LEARNING FROM THE MEXICO PROGRAMME

1.       End of the Swiss Programme

 As Mexico had joined the OCDE, large funds for development cooperation were no longer available. In 2007, as Switzerland ceased its assistance to several countries, including Mexico, the Swiss government decided to phase-down its Programme Mexico. At the same time, the Swiss Federal Council stressed the importance of GHR work, and declared in 2007:

(DFAE, ‘Peace and human rights in Switzerland’s foreign policy – Report 2006’, approved by the Swiss Federal Council on 15 June 2007, p. 18)

The Swiss DFAE decided to extend the Programme in 2007 and in 2008. This enabled GHR to continue its action at the beginning of the new Administration of President Calderòn to ensure the sustainability of Mexico’s National Programme. It was agreed with the DFAE to conclude the Mexico Programme at the end of the first Semester 2008.

2.       External evaluation

 Simultaneously, the Swiss Government supported the appointment of an external evaluator to evaluate GHR Implementation Programme in Mexico; to clearly identify the objectives of GHR programme in Mexico; to determine the contributions made and the concrete results obtained; and finally, to ascertain the pertinence of the work performed by GHR. The evaluation also aimed to give the evaluator elements to build criteria to describe conclusions and give recommendations that could be applied in the remainder of GHR Mexico Programme or in other experiences, whether in Mexico or in other countries. Professor Santiago Corcuera Cabezut (Mexico), then Chairman of the UN Working Group on Enforced or Involuntary Disappearances, was appointed. In his report of 7 July 2007, the evaluator made the following assessment:

 

The work of GHR in Project GDH Mexico in the area of training/mediation rendered important contributions. The concrete results obtained derived from the planning, development and follow up of the seminar held on 25 and 26 October 2004 and the seminars that followed, are recognized by the participants and by the Evaluator as of high importance. The interaction of GHR with diplomats of the Swiss Government who participated in the project is recognized as having had impact and rendering very useful results (…).

The participation of GHR in the establishment, implementation, and execution of the follow up and evaluation mechanism of the PNDH, which crystallized in the CSE is considered by the Evaluator as of very high importance, based on the contributions and results obtained by GHR. The process of generation, organizational establishment and practical application of the rules of the CSE are directly attributable to GHR.

It can be concluded by the Evaluator that the permanent presence of one GHR’s consultant in the process from May 2006 onwards, was highly positive and rendered real and favorable results in the permanent mediation process between NGOs and the government. That process facilitated channels of communication with GHR when the coordinator of Project GHR Mexico was not present in Mexico.

Notwithstanding the modest dimensions of GHR as an organization, it can be concluded that the results obtained by Project GHR Mexico are considerable. The Evaluator therefore concludes that project GHR Mexico, has achieved a high level of efficiency, considering the relation between the scarce economic resources and the elements used vis-à-vis the specific results obtained’.

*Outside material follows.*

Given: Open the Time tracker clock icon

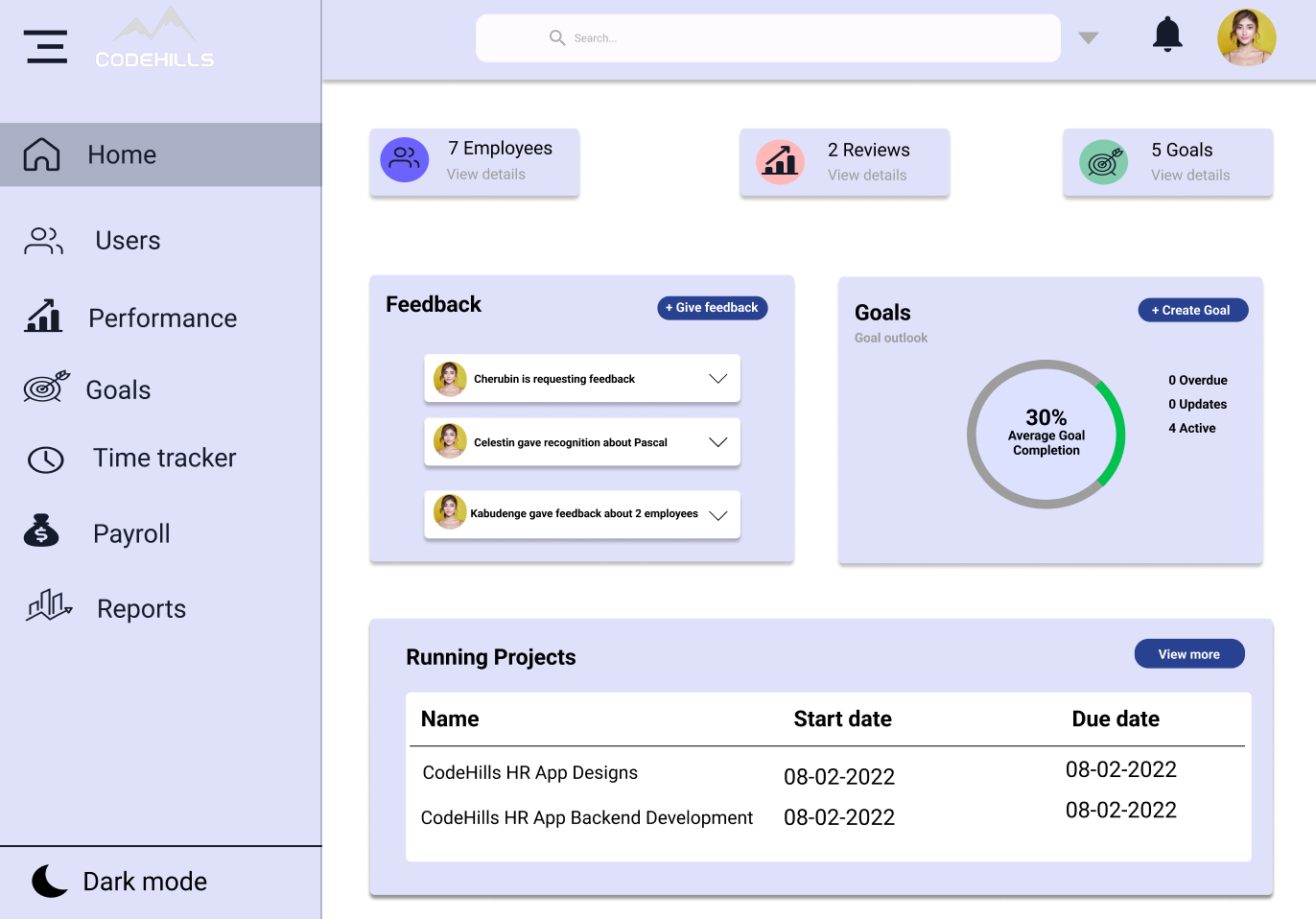Looking at the screenshot, I should (x=45, y=460).
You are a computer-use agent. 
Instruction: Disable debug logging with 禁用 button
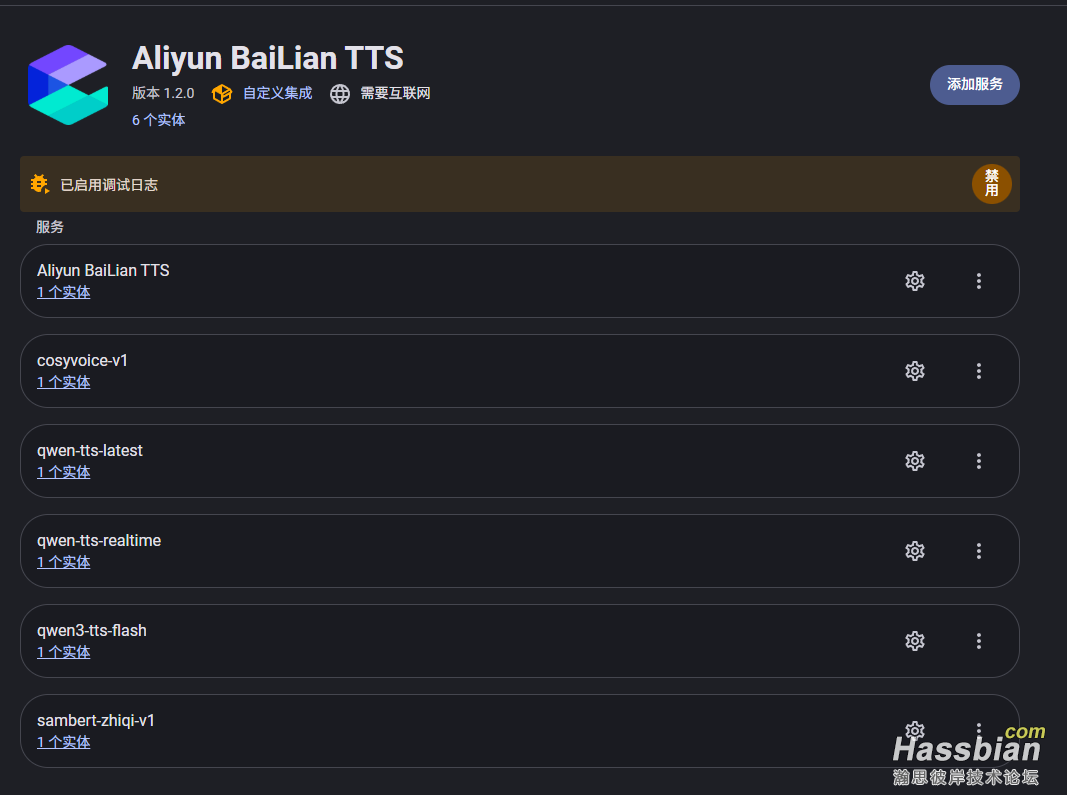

As main lessons learned, the evaluator mentioned the timing of the initiation of a process as highly important. It influences the results obtained. Building and implementation of a specific method helps to obtain better results, although flexibility and the ability to react before unpredictable circumstances always need to be maintained. ‘In order for GHR’s future projects to be more efficient and to be able to obtain better results in addition to the identification of objectives and tools for its achievement, the building up of a specific plan, with spaces to act flexibly before unpredictable situations should be implemented’.

The evaluator also highlighted the importance of the perception of impartiality in a mediation and/or facilitation process, and that follow up and evaluation mechanisms with the co-participation between civil society and government render better results that those conducted separately, on the one hand by government and on the other by civil society. He recalled that transitions between governments place the results obtained at stake.

3.       Towards similar initiatives in other countries

 The evaluator also recommended GHR to continue its action after the end of the Swiss Programme, and to start similar activities in other countries.

With the recommendations of Mr. Santiago Corcuera, GHR elaborated an action plan, which was adopted by GHR General Assembly in March 2008. Since then, feasibility studies were conducted on three countries, obviously with different specificities and conditions than those in Mexico, where GHR had been training defenders for several years. GHR initiatives started on Nepal, Sri Lanka and Colombia. Contacts were established with authorities in Timor Leste, Burundi, Peru, and with Tunisia (2011), Botswana (2012) and Morocco (2013).

In its implementation initiatives, GHR experienced that the new mechanism of the UPR was an essential tool to implement human rights inside countries. Finally, since 2011 we also elaborate thematic programmes on women’s rights and on human rights defenders.